Case Presentation: The patient is a 37-year-old male with medical history significant for HIV infection. He was admitted for evaluation of a rapidly enlarging, left maxillary mass over the previous 6 months. At the time of presentation, it was estimated that he had not been on highly active antiretroviral therapy (HAART) for 12 months. His last known CD4 count was 43. Of note, he was evaluated at several outside hospitals for the same and told that he likely had Kaposi Sarcoma. He reported that biopsy was deferred due to pancytopenia, and he was recommended to continue his work-up in the outpatient setting. He was unfortunately lost to follow-up. On admission, initial labs were only significant for mild pancytopenia. A maxillofacial CT scan revealed a rounded soft tissue mass with bony erosion at the left maxilla with other radiologic findings consistent with Kaposi Sarcoma. Oncology and infectious disease consultations were requested at this time. Additionally, interventional radiology was consulted for tissue biopsy. Final pathology revealed an EBV+, ALK1- high-grade lymphoma with cMYC positivity. High grade FISH did not detect MYC reamplification or rearrangement; findings consistent with plasmablastic lymphoma. Given the aggressive nature of the tumor, the patient was transferred to an outside hospital to initiate chemotherapy. Under the direction of oncology, the patient was started on dose-adjusted EPOCH (etoposide, prednisolone, doxorubicin, vincristine, and cyclophosphamide). Additionally, HAART was initiated with bictegravir/emtricitabine/tenofovir AF as well as appropriate prophylaxis against opportunistic infections.Following 5 days of inpatient treatment with the above regimen, the patient was eventually discharged home for outpatient follow-up. He was seen in the outpatient clinic about one month following hospital discharge. Physical exam revealed notable improvement in the maxillary lesion. At this time, he was continued on DA-EPOCH given the positive response of his disease.

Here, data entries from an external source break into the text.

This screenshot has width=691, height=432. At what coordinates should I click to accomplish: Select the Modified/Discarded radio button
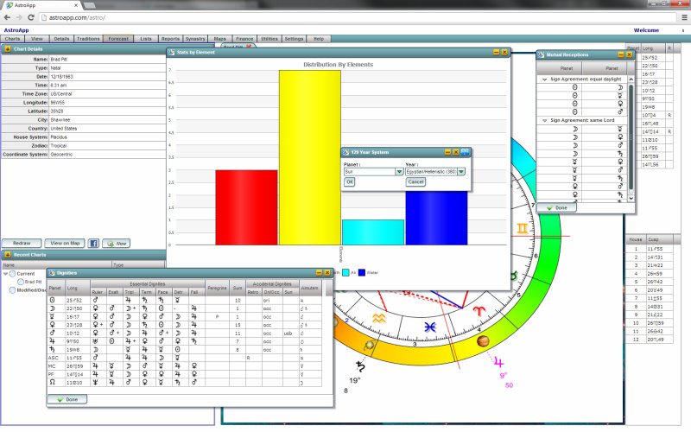(12, 290)
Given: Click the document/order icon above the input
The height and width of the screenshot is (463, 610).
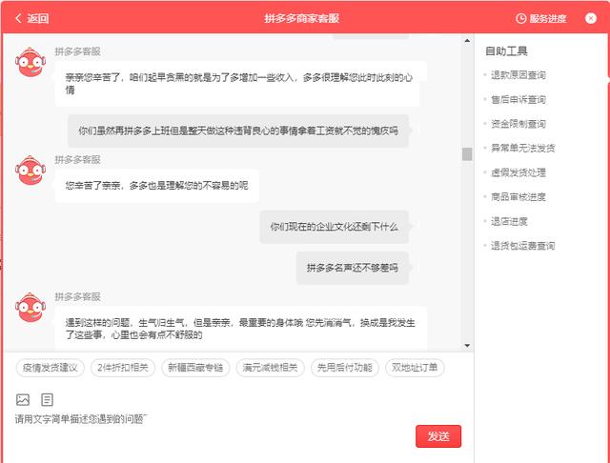Looking at the screenshot, I should tap(47, 399).
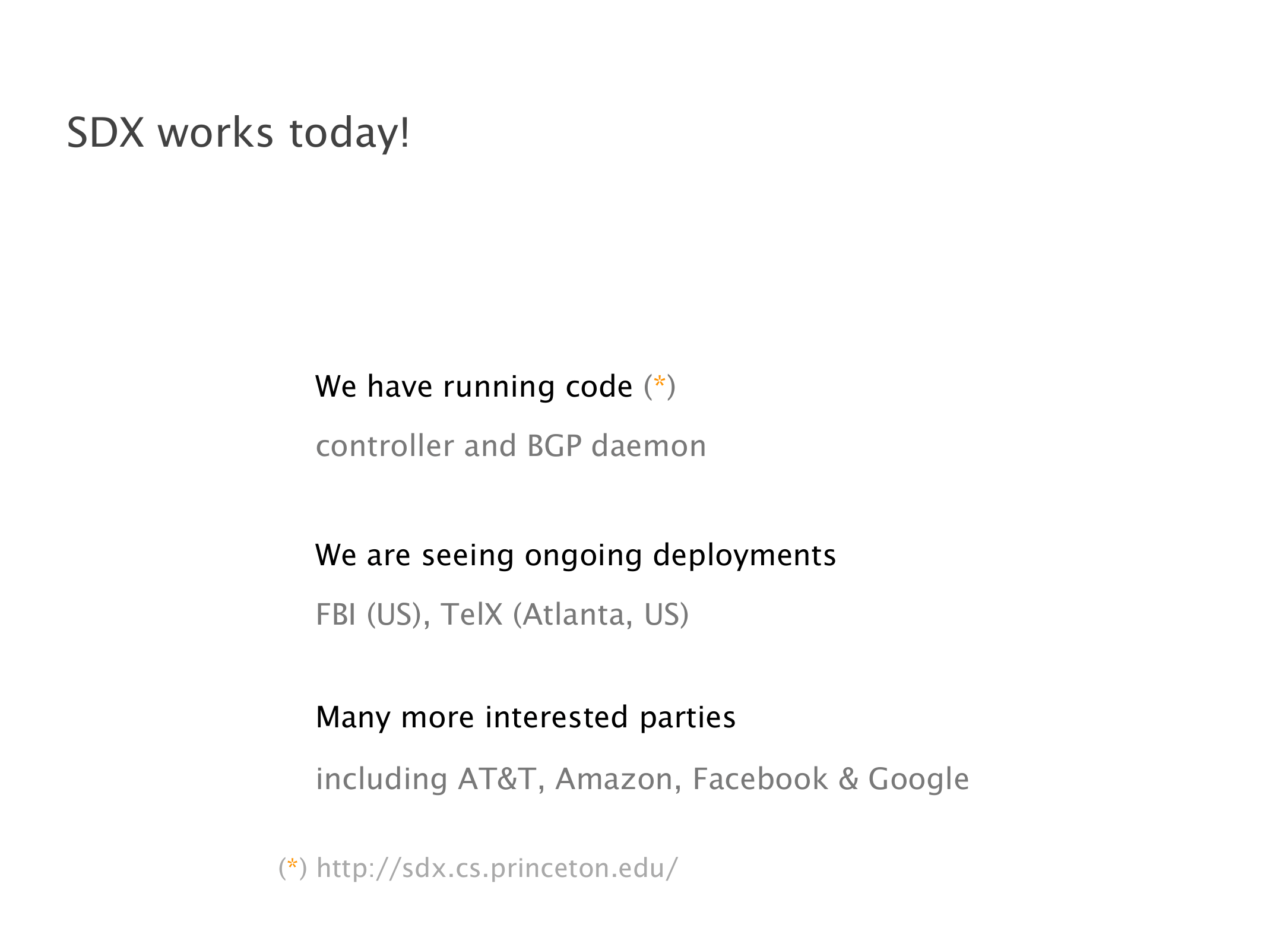Click the word 'Facebook'
This screenshot has height=950, width=1267.
click(x=759, y=779)
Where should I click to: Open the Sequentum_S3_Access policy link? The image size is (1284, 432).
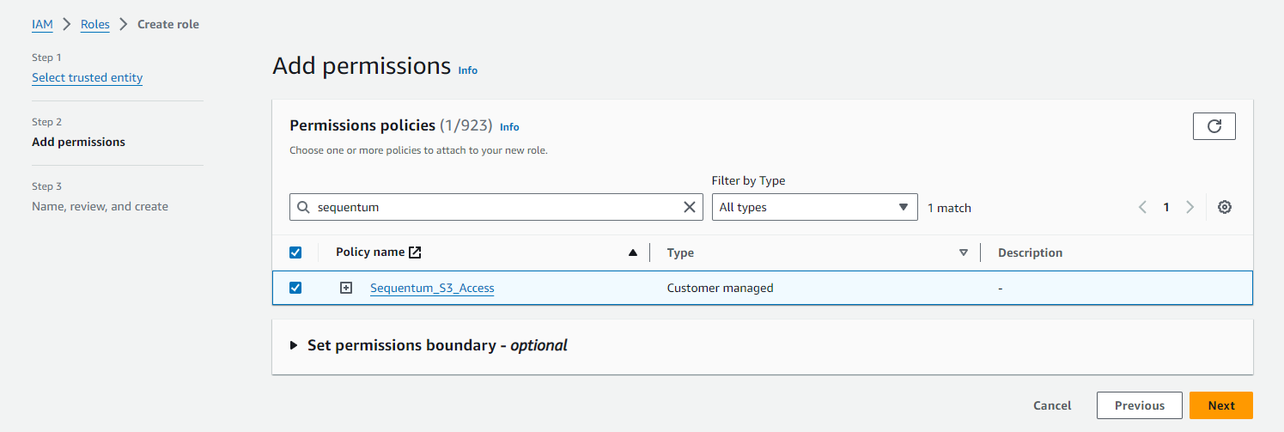pyautogui.click(x=432, y=288)
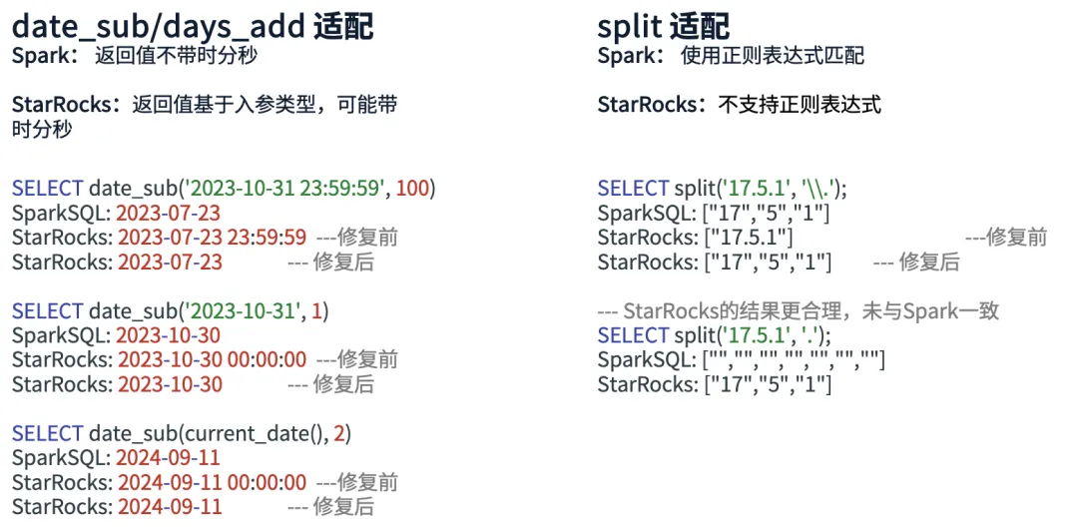Click the 'StarRocks: 不支持正则表达式' line

coord(739,105)
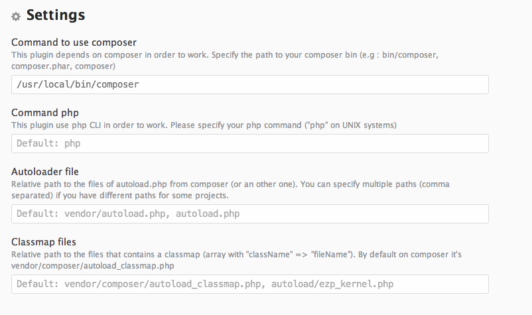The width and height of the screenshot is (532, 315).
Task: Click the 'composer.phar, composer)' example text
Action: [63, 66]

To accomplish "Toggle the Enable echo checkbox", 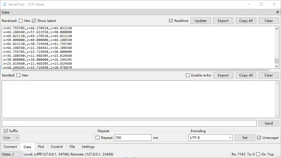I will 188,75.
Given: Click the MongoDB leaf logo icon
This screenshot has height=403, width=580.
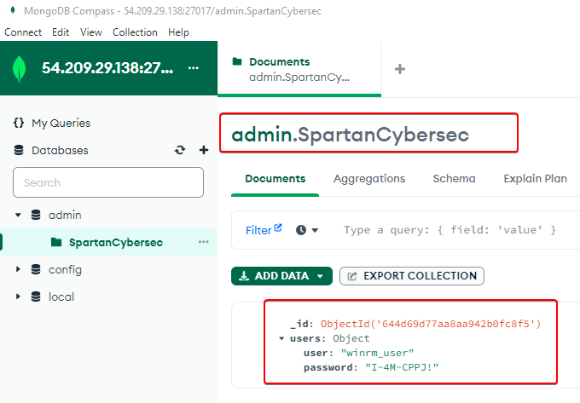Looking at the screenshot, I should (20, 68).
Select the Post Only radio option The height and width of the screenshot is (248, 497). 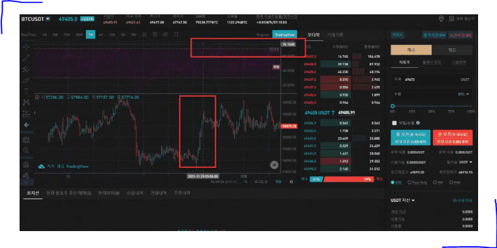[x=410, y=182]
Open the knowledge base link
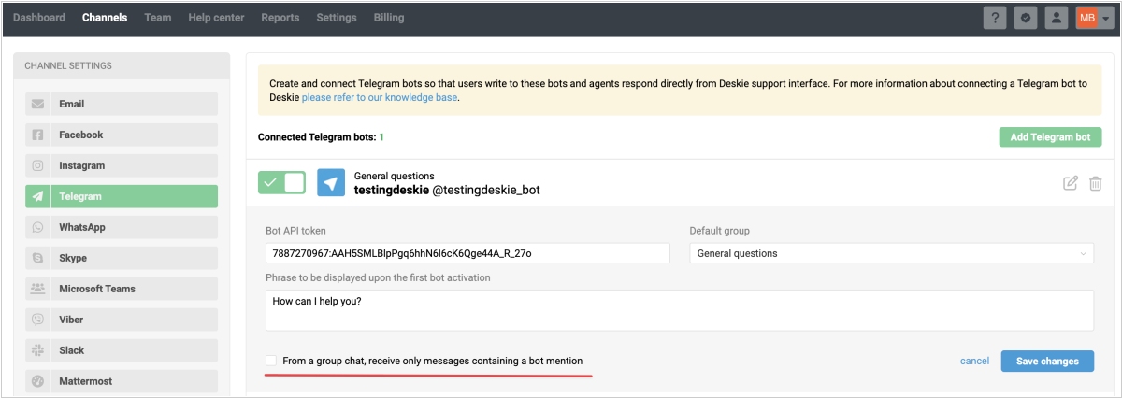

Discussion: Plasmablastic Lymphoma (PBL) is a rare and aggressive non-Hodgkin B-cell lymphoma often seen in immunocompromised population. Tissue biopsy is required for diagnosis in suspicious oral lesions to differentiate Kaposi Sarcoma and Plasmablastic Lymphoma. Unfortunately, delays in diagnosis of these oral lesions is well-documented due to multiple factors including previous misdiagnosis, stigmatized patients avoiding further work-up, and biopsy delay for various reasons. Once a diagnosis it achieved, treatment of this disease remains in its infancy. While various chemotherapeutic regimens have been used for the treatment of PBL since it was first described in 1997, the morbidity and mortality remains high. CHOP and DA-EPOCH remain the most commonly used regimens, but with advancements in the understanding of molecular targets, clinical trials are underway investigating alternate regimens.
Conclusions: It often falls onto the generalists within the hospital to advocate for patients to receive the medical attention that is needed. Recognizing and understanding the underlying social, society, and disease-state frameworks our patients deal with in the context of their illness allows hospitalists to better achieve that goal. Despite the involvement of several specialists, our hospitalist team was the backbone of treatment for this patient and allowed for smooth transition of care between the hospital and outpatient setting.